There was a pause that grew into silence, and that silence was torn away.

He began to speak more harshly. "Do you know what greed is? What ambition is? And how it has claimed so many lives? All things deserve to end, and that is the cycle of history. But Man never ended, and it continued, and continued beyond the time I gave it. I gave it a command, and that command was for it to die. Yet it spread like a rotting fruit until it crippled me, and now I gave him an offer of peace, of unity, so that the follies of the past could be forgotten. It was America dropping the bombs on Japan, then feeding the wounded thereafter. But this new state, styling itself as Second Rome, despite giving little thought to Constantinople ... Do you really believe my gifts to Man, which were to be my seeds of destruction, were the first taints, or had they not been there already, born in its nature?

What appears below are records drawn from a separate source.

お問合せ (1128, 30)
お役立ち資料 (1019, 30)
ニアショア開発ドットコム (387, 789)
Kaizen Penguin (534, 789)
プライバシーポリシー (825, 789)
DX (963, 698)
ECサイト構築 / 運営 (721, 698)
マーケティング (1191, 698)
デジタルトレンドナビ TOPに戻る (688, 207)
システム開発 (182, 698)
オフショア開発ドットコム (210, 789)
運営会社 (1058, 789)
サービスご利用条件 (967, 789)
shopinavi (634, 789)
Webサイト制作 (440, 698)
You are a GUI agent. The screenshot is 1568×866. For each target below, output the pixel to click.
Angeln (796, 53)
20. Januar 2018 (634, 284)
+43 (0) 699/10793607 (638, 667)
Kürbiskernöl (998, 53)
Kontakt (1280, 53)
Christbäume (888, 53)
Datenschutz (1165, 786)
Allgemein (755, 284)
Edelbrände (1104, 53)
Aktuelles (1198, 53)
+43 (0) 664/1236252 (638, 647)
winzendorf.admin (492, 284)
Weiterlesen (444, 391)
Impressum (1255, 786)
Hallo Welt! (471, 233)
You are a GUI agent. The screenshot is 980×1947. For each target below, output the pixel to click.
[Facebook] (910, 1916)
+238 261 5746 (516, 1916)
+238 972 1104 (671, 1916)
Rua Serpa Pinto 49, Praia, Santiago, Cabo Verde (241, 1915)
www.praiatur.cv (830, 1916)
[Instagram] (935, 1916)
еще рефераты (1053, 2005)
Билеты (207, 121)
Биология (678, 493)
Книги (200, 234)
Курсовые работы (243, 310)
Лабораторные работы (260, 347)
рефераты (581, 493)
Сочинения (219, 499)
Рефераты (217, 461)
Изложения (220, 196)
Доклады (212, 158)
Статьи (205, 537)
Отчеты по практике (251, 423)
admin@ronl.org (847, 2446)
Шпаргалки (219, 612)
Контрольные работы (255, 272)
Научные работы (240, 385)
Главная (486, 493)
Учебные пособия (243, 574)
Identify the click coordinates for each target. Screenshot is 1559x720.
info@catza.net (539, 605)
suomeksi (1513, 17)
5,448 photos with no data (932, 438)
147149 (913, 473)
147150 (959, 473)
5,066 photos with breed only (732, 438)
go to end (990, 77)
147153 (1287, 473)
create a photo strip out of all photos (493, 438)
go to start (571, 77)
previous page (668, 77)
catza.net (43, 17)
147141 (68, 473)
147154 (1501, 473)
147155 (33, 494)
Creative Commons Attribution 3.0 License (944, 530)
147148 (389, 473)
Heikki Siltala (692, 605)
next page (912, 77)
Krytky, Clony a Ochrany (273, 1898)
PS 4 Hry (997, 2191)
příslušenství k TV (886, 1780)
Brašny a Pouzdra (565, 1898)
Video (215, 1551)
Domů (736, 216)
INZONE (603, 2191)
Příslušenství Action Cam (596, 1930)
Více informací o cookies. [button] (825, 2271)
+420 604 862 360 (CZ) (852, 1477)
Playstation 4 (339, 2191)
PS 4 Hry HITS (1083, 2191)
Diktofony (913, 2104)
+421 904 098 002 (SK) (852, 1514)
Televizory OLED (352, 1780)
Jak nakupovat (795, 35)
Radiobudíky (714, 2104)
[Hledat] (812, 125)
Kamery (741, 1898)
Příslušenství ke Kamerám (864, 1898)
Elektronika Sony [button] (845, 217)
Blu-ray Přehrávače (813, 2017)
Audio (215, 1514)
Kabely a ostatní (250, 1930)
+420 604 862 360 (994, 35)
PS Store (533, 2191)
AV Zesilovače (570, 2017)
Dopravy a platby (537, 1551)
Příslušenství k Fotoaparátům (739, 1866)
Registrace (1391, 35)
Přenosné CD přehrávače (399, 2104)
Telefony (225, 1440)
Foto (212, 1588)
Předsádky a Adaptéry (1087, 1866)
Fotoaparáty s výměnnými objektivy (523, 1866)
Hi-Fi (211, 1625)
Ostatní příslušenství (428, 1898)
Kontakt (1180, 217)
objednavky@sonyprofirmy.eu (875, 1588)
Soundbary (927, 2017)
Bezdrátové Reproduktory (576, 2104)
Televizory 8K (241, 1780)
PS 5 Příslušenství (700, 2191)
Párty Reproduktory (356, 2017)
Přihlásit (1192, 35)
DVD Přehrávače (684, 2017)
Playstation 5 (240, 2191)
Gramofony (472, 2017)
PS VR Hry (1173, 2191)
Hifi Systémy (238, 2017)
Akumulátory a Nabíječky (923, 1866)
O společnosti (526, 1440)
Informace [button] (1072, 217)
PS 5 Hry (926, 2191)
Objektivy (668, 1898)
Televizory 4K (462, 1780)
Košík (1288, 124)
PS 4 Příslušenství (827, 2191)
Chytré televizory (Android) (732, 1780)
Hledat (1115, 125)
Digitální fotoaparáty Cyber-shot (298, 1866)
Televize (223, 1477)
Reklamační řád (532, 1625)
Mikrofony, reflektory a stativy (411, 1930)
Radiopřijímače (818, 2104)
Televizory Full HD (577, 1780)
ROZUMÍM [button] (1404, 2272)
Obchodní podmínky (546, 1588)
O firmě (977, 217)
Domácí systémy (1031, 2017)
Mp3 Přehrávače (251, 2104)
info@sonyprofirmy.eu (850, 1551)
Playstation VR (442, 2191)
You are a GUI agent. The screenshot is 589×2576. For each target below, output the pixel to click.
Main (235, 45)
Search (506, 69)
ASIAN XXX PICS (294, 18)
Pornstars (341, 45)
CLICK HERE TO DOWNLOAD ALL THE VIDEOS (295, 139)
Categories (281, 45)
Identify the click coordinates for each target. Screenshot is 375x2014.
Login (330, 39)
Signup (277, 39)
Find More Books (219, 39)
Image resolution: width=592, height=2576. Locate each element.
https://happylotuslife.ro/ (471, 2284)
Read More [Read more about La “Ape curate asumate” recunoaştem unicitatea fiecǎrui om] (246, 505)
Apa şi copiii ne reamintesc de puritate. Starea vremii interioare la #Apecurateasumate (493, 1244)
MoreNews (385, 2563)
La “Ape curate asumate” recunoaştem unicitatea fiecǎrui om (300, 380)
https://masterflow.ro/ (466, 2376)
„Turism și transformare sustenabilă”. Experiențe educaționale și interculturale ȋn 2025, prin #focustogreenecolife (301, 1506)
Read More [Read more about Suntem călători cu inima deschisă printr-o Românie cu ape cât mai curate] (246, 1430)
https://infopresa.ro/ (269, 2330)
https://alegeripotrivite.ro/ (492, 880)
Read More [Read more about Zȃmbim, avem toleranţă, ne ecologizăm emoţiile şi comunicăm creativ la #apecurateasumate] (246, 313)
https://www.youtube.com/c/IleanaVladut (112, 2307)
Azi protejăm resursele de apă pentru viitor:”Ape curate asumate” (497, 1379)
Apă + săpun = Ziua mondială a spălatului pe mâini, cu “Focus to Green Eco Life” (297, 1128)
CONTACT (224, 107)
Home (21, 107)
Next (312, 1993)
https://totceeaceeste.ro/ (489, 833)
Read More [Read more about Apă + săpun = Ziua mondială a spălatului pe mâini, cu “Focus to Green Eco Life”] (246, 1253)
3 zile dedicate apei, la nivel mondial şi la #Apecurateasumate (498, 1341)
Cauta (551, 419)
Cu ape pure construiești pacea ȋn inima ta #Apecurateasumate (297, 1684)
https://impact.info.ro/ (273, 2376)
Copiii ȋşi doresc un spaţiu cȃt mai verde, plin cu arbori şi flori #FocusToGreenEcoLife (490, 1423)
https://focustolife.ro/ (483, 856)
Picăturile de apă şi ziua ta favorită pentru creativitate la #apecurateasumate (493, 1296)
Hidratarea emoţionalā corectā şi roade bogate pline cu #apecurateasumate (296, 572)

"You see me as hypocritical and unclear still. But it becomes too clear now. The only good is in the absence of evil, the destruction of inequality, and the retaining of emotion against the Elven. Long ago, you pardoned me before you learned of the fall of Man. Now, the transparency is there again."

"Wait! Take heed of me once more! Do not depart! I am still unclear, lost in the midst-" But the darkness had faded, and he was on the top of the hill containing the underground complex once more.